BFA students highlight "body" of work in Western Gallery exhibit

“Corporeal” is open until June 10

By Josh Hughes

Where does the tangible body start and end? Why are we fixated on the fleshiness of flesh, and why does the physical tend to come second to the conceptual, the immaterial? We often find ourselves looking at works of art immediately grasping for the symbolic, or the uncoverable puzzle laid out in front of us. Instead of using formal aspects as a starting point, we drift over the bodily functions and start off with an acceptance of what they do. But what happens when we begin to question those preconceptions and start our dissection, as viewers, with the physical itself? This year’s culminating BFA Gallery, “Corporeal,” in the Western Gallery, might help us answer some of these questions as we continually figure out how to inhabit our own bodies on a day to day basis.
The year-long intensive BFA program at Western always ends with a gallery, meaning the last show of the school year contains exclusively student artwork. This year’s BFA class consists of nine students: Jessica Bloom, Margaret Carr, Renee Cheesman, Kaitlin Howland, Vian Nguyen, Eleanor Ortland, Caroline Paulson, Kameron Peck and Dylan Vogel, all of whose work is exhibited in the show.

ABOVE: An oil painting by artist Margaret Carr. Photo by Janna Bodnar // AS Review.

“The artists in ‘Corporeal’ use an expanded concept of the body to address issues ranging from social structures and gender performativity, to affect and the post-human condition” reads the entrance to the gallery, inviting viewers to engage with the artwork under a specific lens. To be sure, there are a number of visceral bodies featured in the exhibit: paintings of writhing human figures, leather “inanimate guardians,” cartoons bursting to life with hyper-realized muscles. But look beyond the obvious and you’ll also see Dylan Vogel’s desolate, haunting photographs of stark buildings, and Jessica Bloom’s abstract pigment prints, artifacts that require more unpacking to successfully address any concept in relation to the body. The exhibit summary helps us with this too, as it also states: “the body provides a potent metaphor to deal with the multiple layers that constitute an exhibit of this kind.
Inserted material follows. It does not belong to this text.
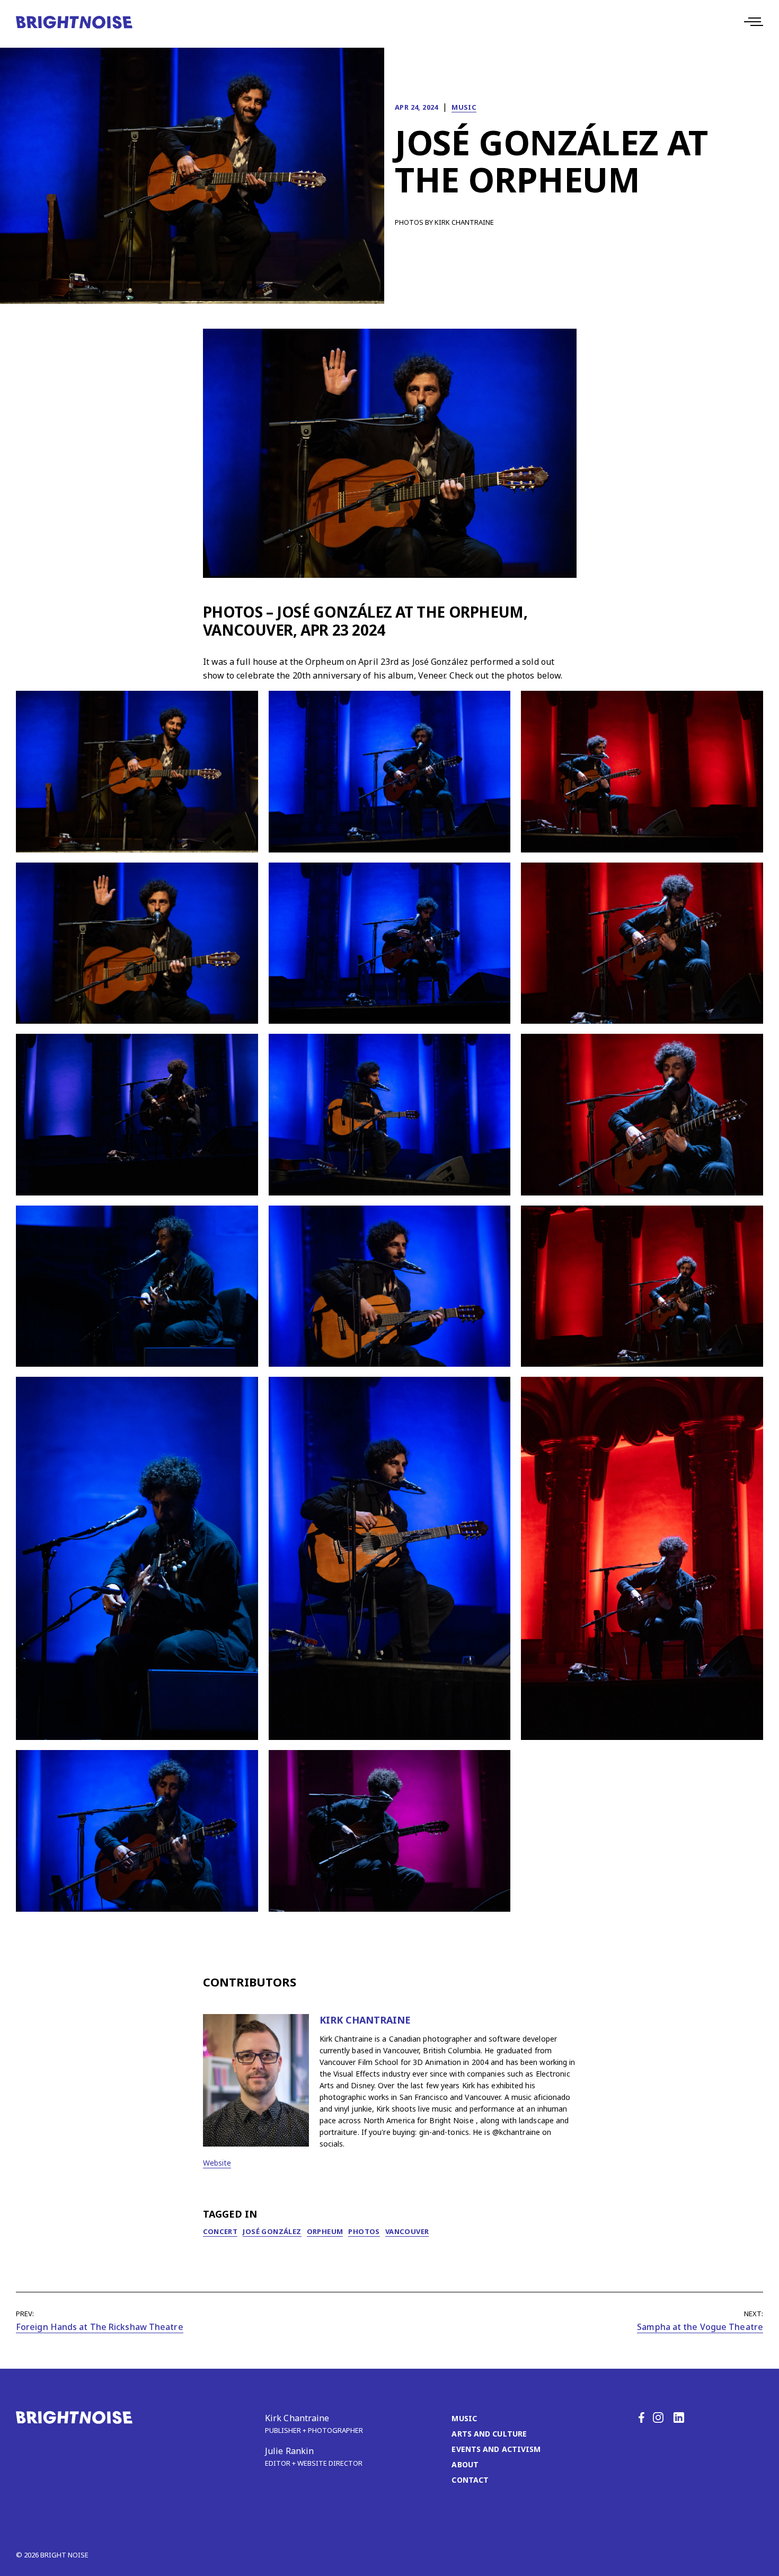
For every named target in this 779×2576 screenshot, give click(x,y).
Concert (220, 2231)
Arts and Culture (489, 2434)
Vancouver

Through their individual lines of inquiry each artist’s practice occupies a distinct subject position while contributing to the ongoing dialogues which produce collective knowledge.”

ABOVE: “Meat Fetish” by Caroline Paulson. Photo by Janna Bodnar // AS Review.

A gallery functions in its own way as a body of parts, working in conjunction with each other to produce a cohesive endpoint, and so “Corporeal” does this in a self-aware manner. The art itself constitutes as the body, with each piece functioning in a unique, albeit connected way. Caroline Paulson’s blunt “Meat Fetish,” a mixed media sculpture involving a spilt shopping cart of wrapped meat, resides at the front of the gallery, but its effect on the viewer impacts later works in the gallery such as Vian Nguyen’s paper plane paintings with assorted bits of body parts strewn about its surface.

ABOVE: Painting of paper airplanes by Vian Nguyen. Photo by Janna Bodnar // AS Review.

Elsewhere in the gallery, Margaret Carr’s oil paintings display the intertwining of human bodies, body parts and the desire of connection amidst the too-oft actualization of miscommunication. Renee Cheesman’s mixed media works address the violence of American culture and its brutal effects on the body as a whole. Kaitlin Howland’s “Inanimate Guardians” is comprised of various puppet-like figures engaged in different interactions, and Kam Peck’s comic book pages are excerpts of exaggerated, textured bodies working with and against each other in animated stills.
All in all, “Corporeal” does an excellent job of showcasing the breadth of student work throughout the BFA program while portraying the conjoining factors that make their work exist in the same spectrum. Be sure to look out for these burgeoning artists in the next few years as they pave their respective paths in the art world beyond their careers at Western.